▶ **MATERIAL PROVIDED**:
— start —

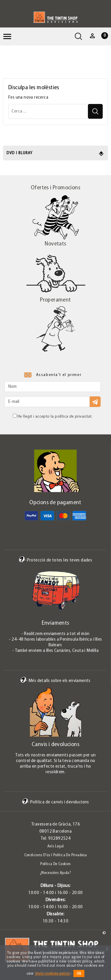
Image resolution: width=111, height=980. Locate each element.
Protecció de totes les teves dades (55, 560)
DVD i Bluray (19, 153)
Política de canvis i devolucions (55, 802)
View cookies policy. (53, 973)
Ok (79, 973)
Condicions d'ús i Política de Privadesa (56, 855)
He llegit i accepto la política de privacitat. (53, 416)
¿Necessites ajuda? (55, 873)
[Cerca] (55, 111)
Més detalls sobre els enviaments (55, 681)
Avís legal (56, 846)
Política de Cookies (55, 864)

— end —
— start —

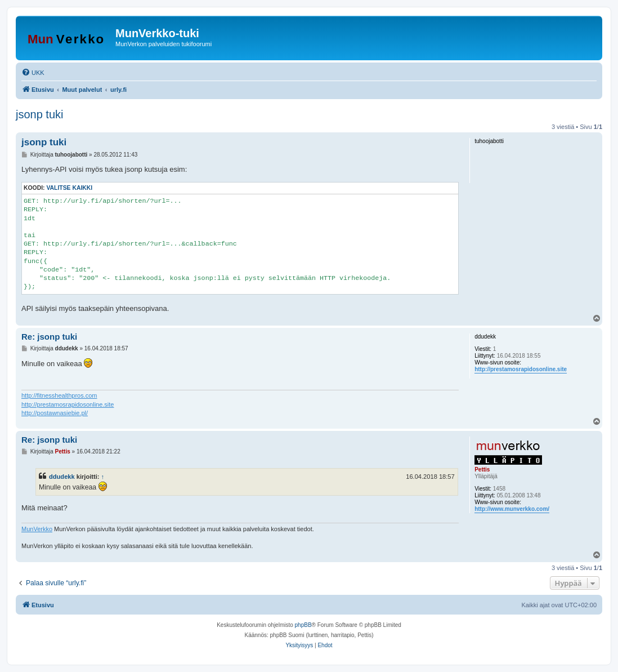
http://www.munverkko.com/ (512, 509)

— end —

▶ **EXERCISE**: Retype the data starting with the line that contains "Image resolution: width=111, height=980." and ending with the line that contains "Avís legal (56, 846)", including both of those lines.

▶ **THE RESPONSE**:
Image resolution: width=111, height=980. Locate each element.
Protecció de totes les teves dades (55, 560)
DVD i Bluray (19, 153)
Política de canvis i devolucions (55, 802)
View cookies policy. (53, 973)
Ok (79, 973)
Condicions d'ús i Política de Privadesa (56, 855)
He llegit i accepto la política de privacitat. (53, 416)
¿Necessites ajuda? (55, 873)
[Cerca] (55, 111)
Més detalls sobre els enviaments (55, 681)
Avís legal (56, 846)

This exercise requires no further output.